Convert the records below into a JSON list of strings, one string per line, skipping blank lines. Leave the pictures out.
## begin Material supplied
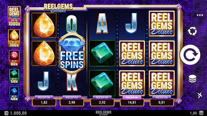Click the bet amount 1,00 coin icon
Image resolution: width=207 pixels, height=116 pixels.
pyautogui.click(x=201, y=113)
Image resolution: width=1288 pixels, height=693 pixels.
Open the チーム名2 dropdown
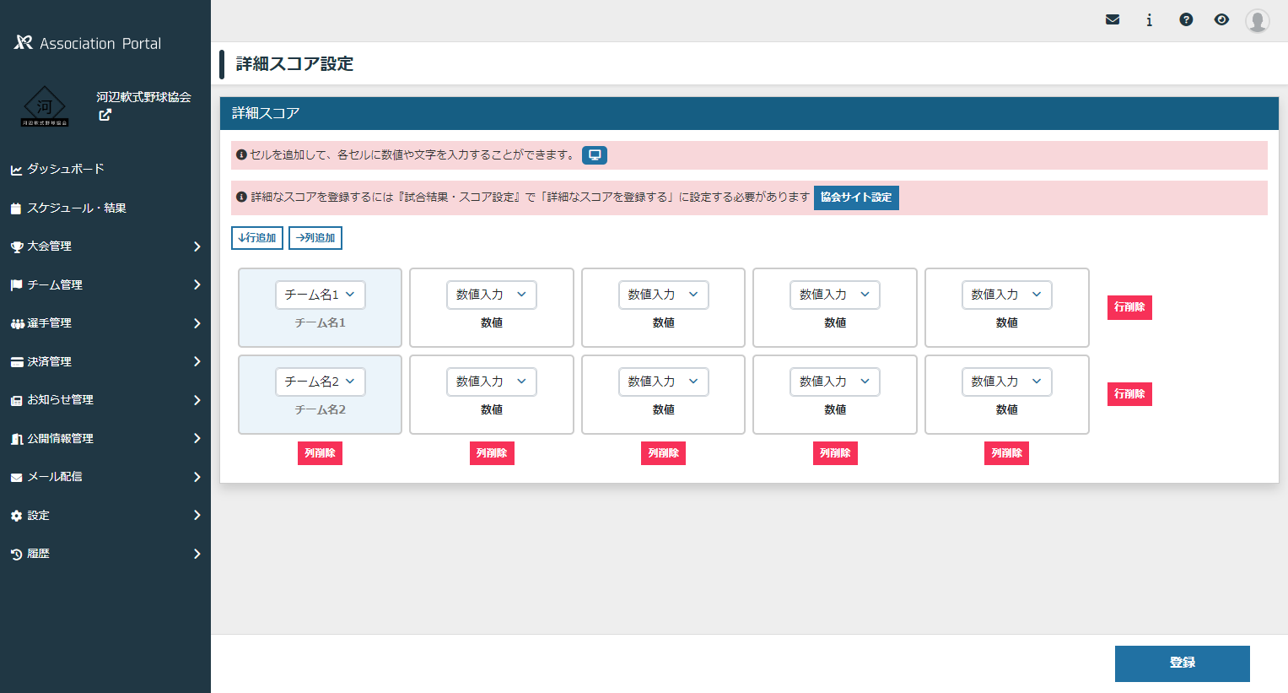320,382
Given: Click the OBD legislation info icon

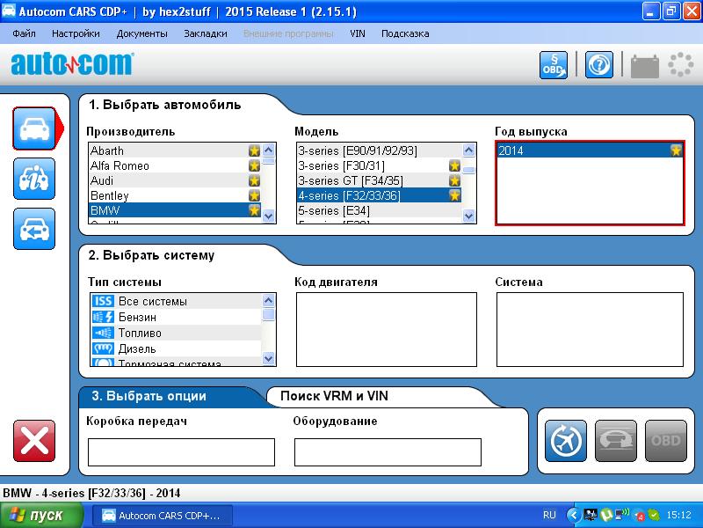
## end Material supplied
The output:
[
  "Click the bet amount 1,00 coin icon",
  "Image resolution: width=207 pixels, height=116 pixels.",
  "pyautogui.click(x=201, y=113)",
  "Image resolution: width=1288 pixels, height=693 pixels.",
  "Open the チーム名2 dropdown",
  "320,382",
  "Given: Click the OBD legislation info icon"
]